Inquieto. Alma sin tiempo; tan de todos. Mas viajar, se dirá, antiguamente como en tiempos más cercanos, no tiene más mérito que el haberse desplazado. Que el haber estado donde se suponía que no debía, por vicisitud, carambola o por la particularidad de las condiciones iniciales que a uno lo plantaron en este mundo. Y sí. Es así. Aunque no para todos. Pero los viajes de Benjamín – que era versado en lenguas y saberes -, además de reputar meritorios por las condiciones en que se efectuaron los mismos, acordes a la época, lo hacen sobre todo por la constancia minuciosa que dejó de ellos.

Un admirador de los sabios del pueblo judío. Esmerada su educación en la religión y el saber. El saber. Su cultura era sedienta; y él de la que había por todas partes. Así conoció y supo otras lenguas. Otras culturas. De las que dio cuenta de manera novedosa para su época: racional. Alejándose de las mitologías y leyendas. Benajamín era un observador perspicaz de su tiempo; de las ciudades y sus gentes. Y, agudo, no subestimó a sus posibles lectores. Escribió, pues, para una inquietud. Por los datos. Por las referencias lo más fieles posible a la realidad que vio Benjamín.

Y entre tanto que observaron esos ojos, vieron que “Hay en Jerusalén cuatro puertas: puerta de Abraham, puerta de David, puerta de Sión y puerta de Guispat, que es la puerta de Josafat, delante del Templo Santo, que fue en los días de antaño. Allí precisamente está el ‘Templum Domini’. En el lugar del Templo de Salomón, donde Omar ben Alcatab, levantó una cúpula muy grande y hermosa. No permiten los musulmanes tener allí crucifijo ni imagen alguna, y acuden los fieles sólo a rezar su oración. Frente a aquel lugar está el muro occidental, que es uno de los dos del templo por el lado del ‘Sancta Sanctorum’; lo llaman Puerta de la Misericordia.

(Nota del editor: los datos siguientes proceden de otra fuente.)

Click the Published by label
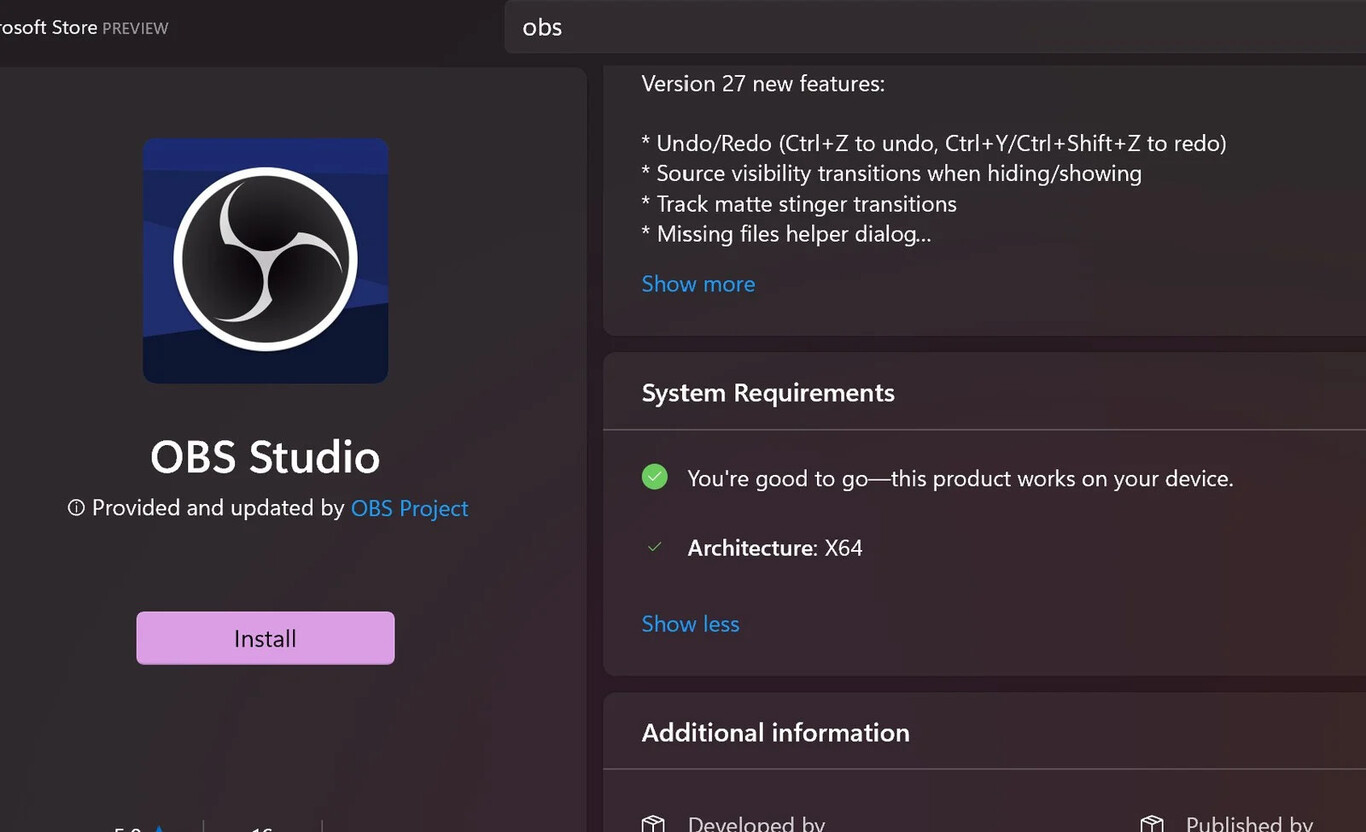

Allí acuden todos los judíos a orar, delante de la muralla, en el lugar que fue el atrio del templo. […] Hay también delante de Jerusalén unas tres millas, catacumbas israelitas, que enterraban sus muertos en cuevas en los tiempos pasados, y cada tumba tiene su fecha; pero los cristianos derriban los sepulcros y edifican sus casas con las piedras de éstos…”.

Ojos, los suyos, de muchos viajeros que no pudieron o temieron serlo. De viajeros más recientes, que pretendían, y pretenden, hacer el viaje imposible (¿o sólo improbable?) hacia el pasado; al espíritu medieval, a las diferencias y semejanzas de las culturas y las geografías.

Así pues. Por qué no recurrir esos textos. Por qué no revivir la voz de ese judío sefardí. A esa experiencia que sigue atravesando las eras y los territorios. Por qué no viajar. Solos. Mecidos por el tiempo. Pura arena. Al fin y al cabo “la arena de los ciclos es la misma. E infinita es la historia de la arena”, como decía Borges. Por qué, entonces, no caminarla, con las suelas curtidas de Benjamín de Tudela.